Sulitnya akses kesehatan membuat banyak orang pribumi yang mencari kesembuhan lewat pengobatan tradisional seperti mendatangi kiai-kiai pesantren. Pada saat wabah cacar banyak orang pribumi dateng ke pondok pesantren Buntet. Di Buntet orang pribumi dituntut untuk menjaga kebersihan dan meminum obat-obatan tradisional serta mengamalkan selawat tolak bala.
Banyaknya orang pribumi yang datang ke kiai pondok pesantren, membuat spekulasi dari pemerintah kolonial Belanda yang menuduh bahwa cacar disebabkan oleh kolam ikan atau empang yang ada di pondok pesantren.
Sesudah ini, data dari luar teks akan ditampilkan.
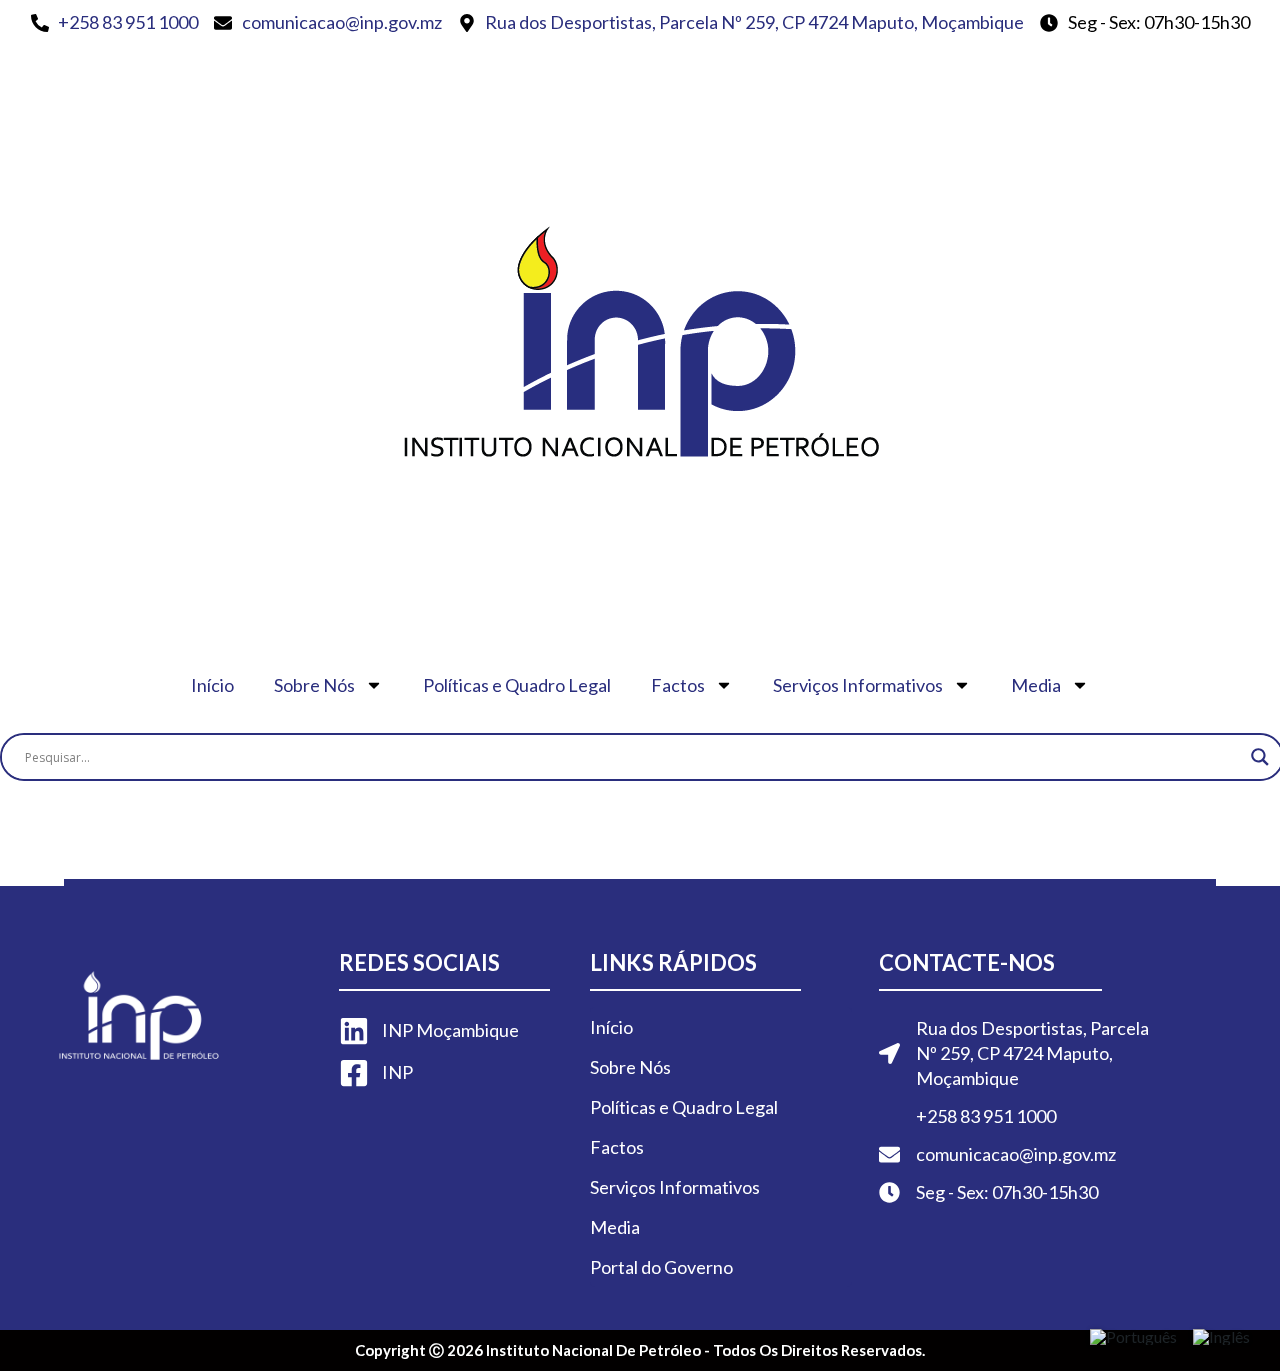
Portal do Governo (666, 1267)
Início (212, 685)
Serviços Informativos (858, 685)
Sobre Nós (314, 685)
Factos (678, 685)
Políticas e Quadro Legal (517, 685)
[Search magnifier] (1260, 757)
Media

Spekulasi ini dimunculkan karena kekhawatiran pemerintah kolonial akan pengaruh kiai pesantren yang semakin kuat di kalangan penduduk pribumi.
Dilaporkan selama abad ke 20 ada sekitar 1.503 orang yang terkena penyakit cacar sebanyak 207 orang yang dapat sembuh dan 241 orang yang masih dalam perawatan. Cacar sendiri disebabkan oleh virus variola major yang menimbulkan banyak bintik dan ruam pada kulit.
Tendi mengatakan wabah di Cirebon mulai dapat diatasi ketika pemerintah kolonial Belanda mulai memperbaharui sistem tata kota dengan membangun kanal, sistem sanitasi, irigasi, pembuangan limbah, jalan, rumah sakit dan membersihkan sungai yang ada di Cirebon.
Selain itu juga pemerintah kolonial Belanda gencar mengadakan vaksinasi untuk warga pribumi agar wabah tidak semakin menyebar. Ini terlihat dalam arsip foto lawas Belanda tahun 1921 M yang berjudul Devolking van een dorp het district Cheribon wordt ingeent tijdens een frambosia-epidemie.